Юрист РосПила, НО «Фонд борьбы с коррупцией» о клановости власти, правовом беспределе, РосПиле и Навальном

Сергей Шаргунов: Здравствуйте, друзья, это «Свободная Пресса», с вами Сергей Шаргунов. Сегодня у нас в студии Любовь Соболь. Приветствую.

Любовь Соболь: — Здравствуйте.

С.Ш.: — Юрист «РосПил», юрист некоммерческой организации «Фонд по борьбе с коррупцией», член Координационного Совета оппозиции.

Л.С.: — Да, и член Высшего совета партии «Народный альянс» и так далее. Спасибо большое за приглашение.

С.Ш.: — Давно с интересом вас читаю. В том числе в Твиттере. Вы, как принято говорить, популярный блоггер. Немало вопросов нам поступило, наверное, хорошо, что вы анонсировали наш сегодняшний разговор у себя в Твиттере. Многие вопросы они как-то «украли» у меня, все то, что я хотел спросить. Как вы пришли в «РосПил» и ко всей этой деятельности по борьбе с коррупцией? Вы с самого начала были там общественно заинтересованным человеком или это случилось не столь давно?

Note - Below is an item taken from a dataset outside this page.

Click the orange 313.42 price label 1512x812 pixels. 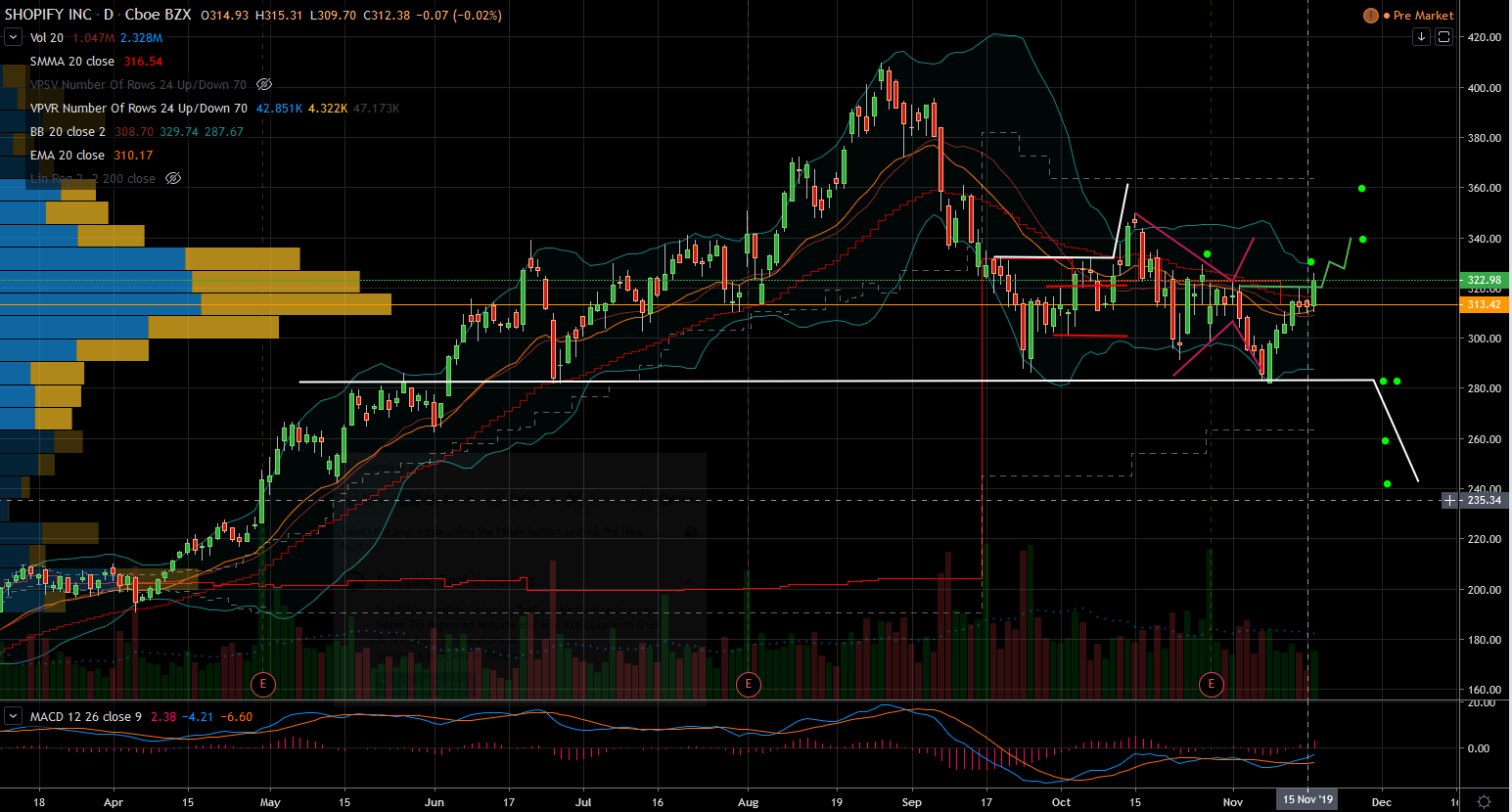tap(1484, 305)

Л.С.: — Политика и какие-то общественные вопросы меня интересовали достаточно давно, большую часть сознательной жизни, со старших классов, в университете. Когда я пришла в проект «РосПил», в течение нескольких лет я читала блог Алексея Навального, где он публиковал свои коррупционные расследования, касательно госкорпораций. Мне это было очень близко. Во-первых, он писал правильные вещи, во-вторых, он заходил на них с позиции юриста. Он писал жалобы и предлагал вместе с ним отправлять эти сотни жалоб через Интернет-приемные. Мне все это импонировало, и когда он объявил о вакансии юриста проекта «РосПил», я написала ему на электронную почту, сказала, что хочу участвовать в этом проекте. У меня нет опыта работы с государственными закупками, я студентка пятого курса, но есть желание, какие-то знания, я готова попробовать и даже бесплатно. Тогда еще не было конкретной вакансии, когда же она появилась, Алексей написал мне на почту, ответил. Я была очень удивлена, потому что тогда он уже был достаточно популярен, к нему приходило множество писем, в том числе на электронную почту, комментариев в Живом Журнале. Он ответил, что позже будут выложены конкретные требования, если вы их выполните и нам подойдете, то конечно, милости просим. Я написала свою первую жалобу, написала эссе о том, как я вижу работу проекта «РосПил», потому что тогда было еще непонятно, как будут работать юристы, эксперты, как все это будет проходить, взаимодействовать с государственными органами. Я написала свое видение, и Алексей Навальный меня взял. По скайпу провели первое собеседование, он сказал: «Вы нам нравитесь и подходите».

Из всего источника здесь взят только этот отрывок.